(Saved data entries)

====

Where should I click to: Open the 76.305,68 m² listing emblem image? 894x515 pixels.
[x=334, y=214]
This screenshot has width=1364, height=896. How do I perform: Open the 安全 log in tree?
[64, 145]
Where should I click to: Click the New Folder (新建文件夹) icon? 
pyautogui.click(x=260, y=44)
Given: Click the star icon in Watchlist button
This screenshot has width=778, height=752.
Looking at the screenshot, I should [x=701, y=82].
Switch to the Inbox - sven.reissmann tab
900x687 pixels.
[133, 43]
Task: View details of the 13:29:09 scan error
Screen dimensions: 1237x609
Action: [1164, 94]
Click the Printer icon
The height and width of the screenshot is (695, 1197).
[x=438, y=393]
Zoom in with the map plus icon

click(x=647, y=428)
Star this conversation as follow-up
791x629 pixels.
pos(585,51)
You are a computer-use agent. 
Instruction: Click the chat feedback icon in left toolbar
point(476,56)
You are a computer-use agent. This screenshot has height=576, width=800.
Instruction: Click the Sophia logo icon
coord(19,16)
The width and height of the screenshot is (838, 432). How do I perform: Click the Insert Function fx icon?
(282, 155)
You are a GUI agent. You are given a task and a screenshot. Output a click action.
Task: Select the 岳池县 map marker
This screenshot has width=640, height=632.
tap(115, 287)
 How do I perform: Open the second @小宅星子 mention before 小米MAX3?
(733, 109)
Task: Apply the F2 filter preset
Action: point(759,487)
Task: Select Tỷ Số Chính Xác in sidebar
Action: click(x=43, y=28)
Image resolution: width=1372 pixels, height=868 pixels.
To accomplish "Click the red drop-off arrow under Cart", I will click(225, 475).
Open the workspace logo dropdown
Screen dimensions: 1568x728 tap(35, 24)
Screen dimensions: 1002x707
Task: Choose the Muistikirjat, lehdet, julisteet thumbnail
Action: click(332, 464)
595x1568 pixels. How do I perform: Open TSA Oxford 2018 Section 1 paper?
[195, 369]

====

§ Written instruction:
Please edit the items between the line containing "You are a computer-use agent. This" and the line containing "Action: click(x=43, y=28)", inclusive, replacing "screenshot" with "screen capture" and leaving everything else unchanged.

§ Reply to the task:
You are a computer-use agent. This screen capture has height=576, width=800.
Instruction: Click the Sophia logo icon
coord(19,16)
The width and height of the screen capture is (838, 432). How do I perform: Click the Insert Function fx icon?
(282, 155)
You are a GUI agent. You are given a task and a screen capture. Output a click action.
Task: Select the 岳池县 map marker
This screen capture has width=640, height=632.
tap(115, 287)
 How do I perform: Open the second @小宅星子 mention before 小米MAX3?
(733, 109)
Task: Apply the F2 filter preset
Action: point(759,487)
Task: Select Tỷ Số Chính Xác in sidebar
Action: click(x=43, y=28)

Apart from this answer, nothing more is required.